1. Analyze the Fraction: The given fraction is [tex]\(\frac{1}{2}\)[/tex], where the numerator is 1 and the denominator is 2.
2. Check the Form of the Fraction: An improper fraction is defined as a fraction where the numerator is greater than or equal to the denominator. In this case, since 1 (the numerator) is less than 2 (the denominator), [tex]\(\frac{1}{2}\)[/tex] is not actually an improper fraction. It is a proper fraction.
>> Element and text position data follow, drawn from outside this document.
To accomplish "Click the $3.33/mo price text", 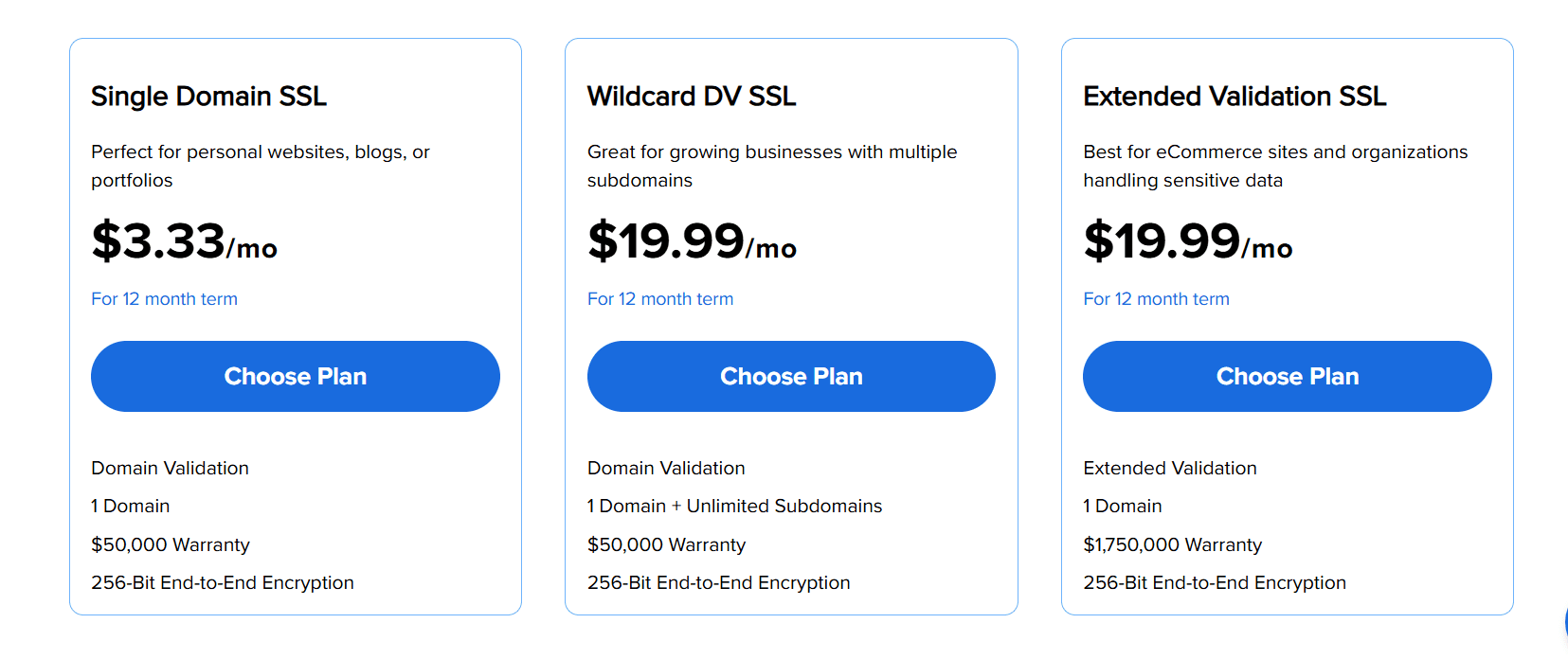I will [184, 244].
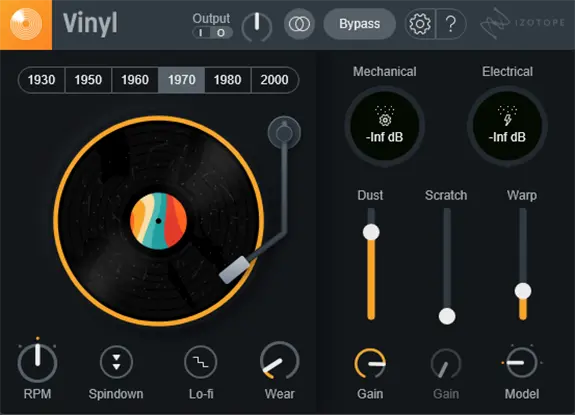Select the 1980 era tab
575x415 pixels.
pyautogui.click(x=228, y=80)
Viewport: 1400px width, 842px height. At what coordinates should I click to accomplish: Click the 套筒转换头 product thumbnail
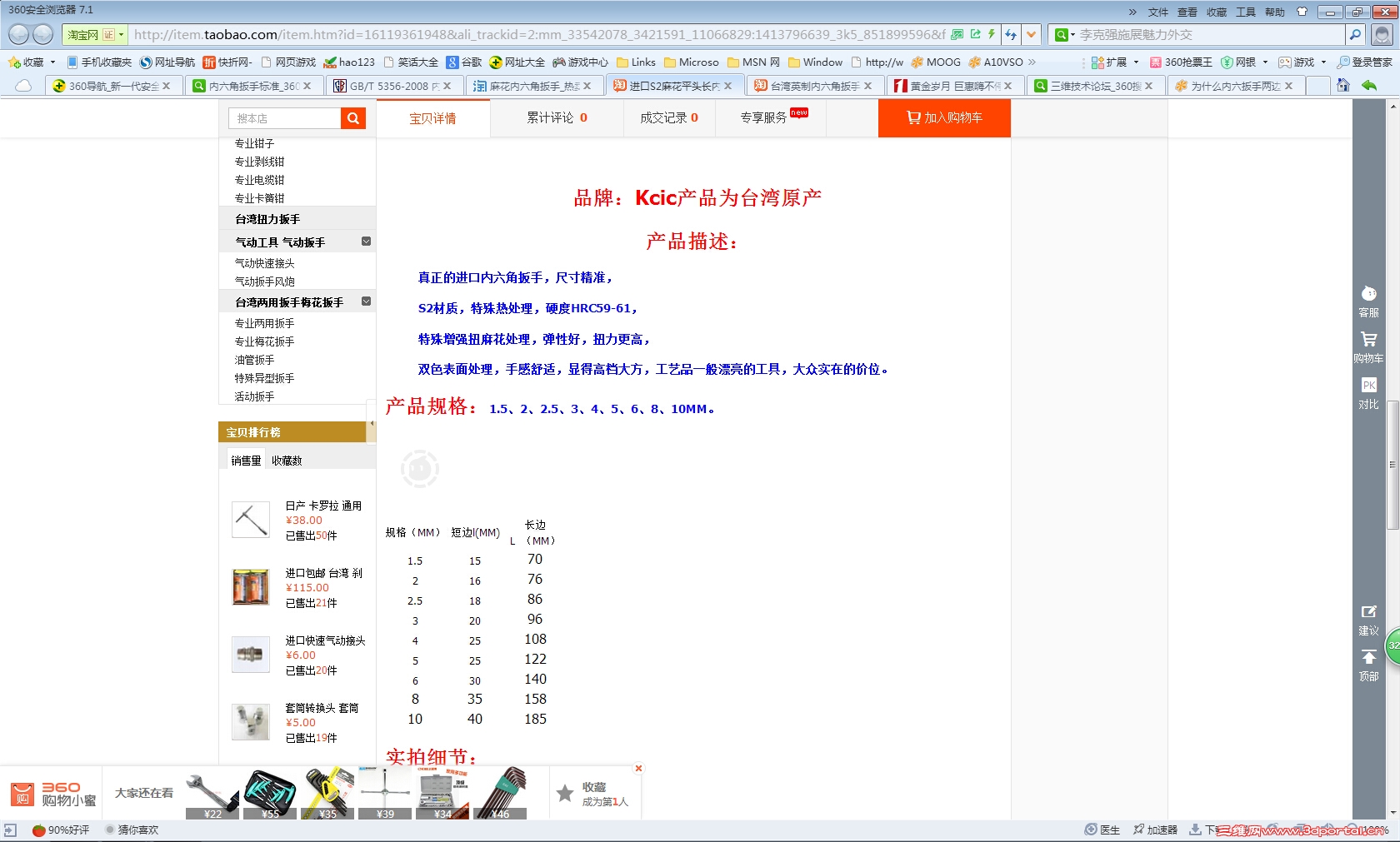pyautogui.click(x=251, y=722)
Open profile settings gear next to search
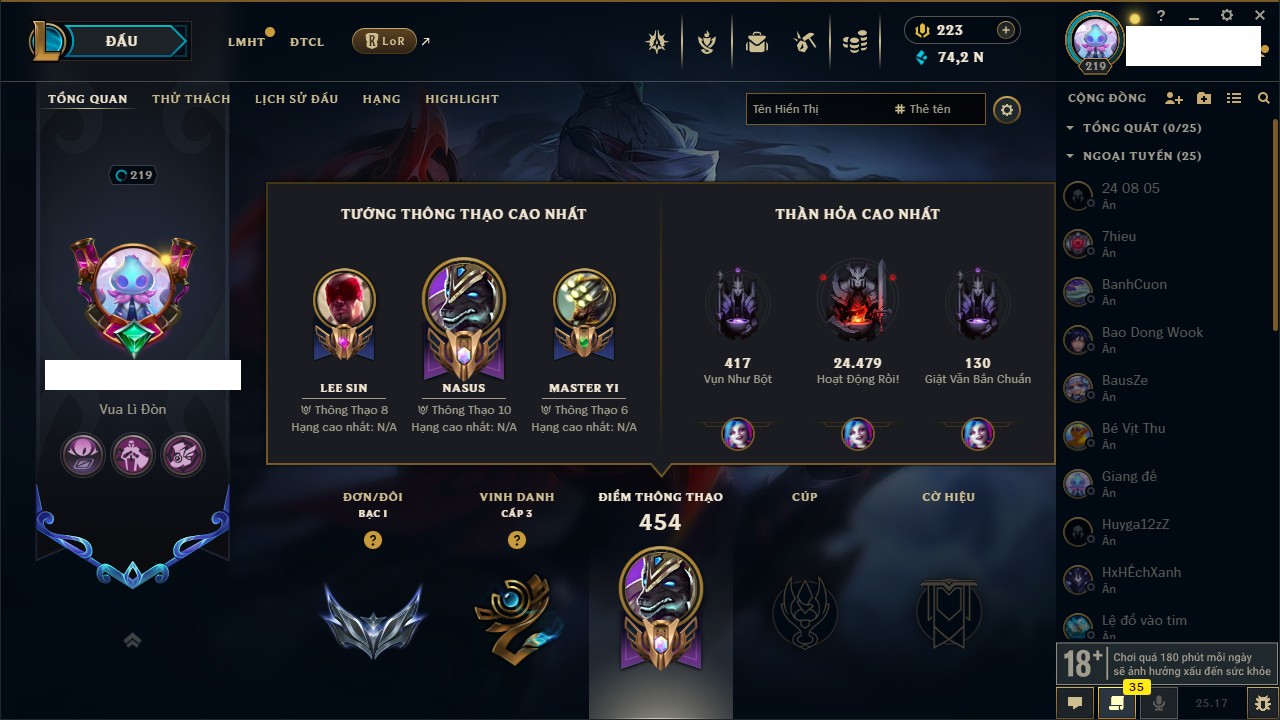Viewport: 1280px width, 720px height. 1007,109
3. Verify Simplification: To ensure the fraction is in its simplest form, we should check if the greatest common divisor (GCD) of the numerator and the denominator is 1. For [tex]\(\frac{1}{2}\)[/tex]:
- The numerator is 1.
- The denominator is 2.
- The GCD of 1 and 2 is 1.
Therefore, [tex]\(\frac{1}{2}\)[/tex] is already in its simplest form.
Thus, the rewritten form of the given fraction, maintaining it as a proper fraction in its simplest form, is:
[tex]\[ \frac{1}{2} \][/tex]
Therefore, the simplified fraction is [tex]\(\frac{1}{2}\)[/tex].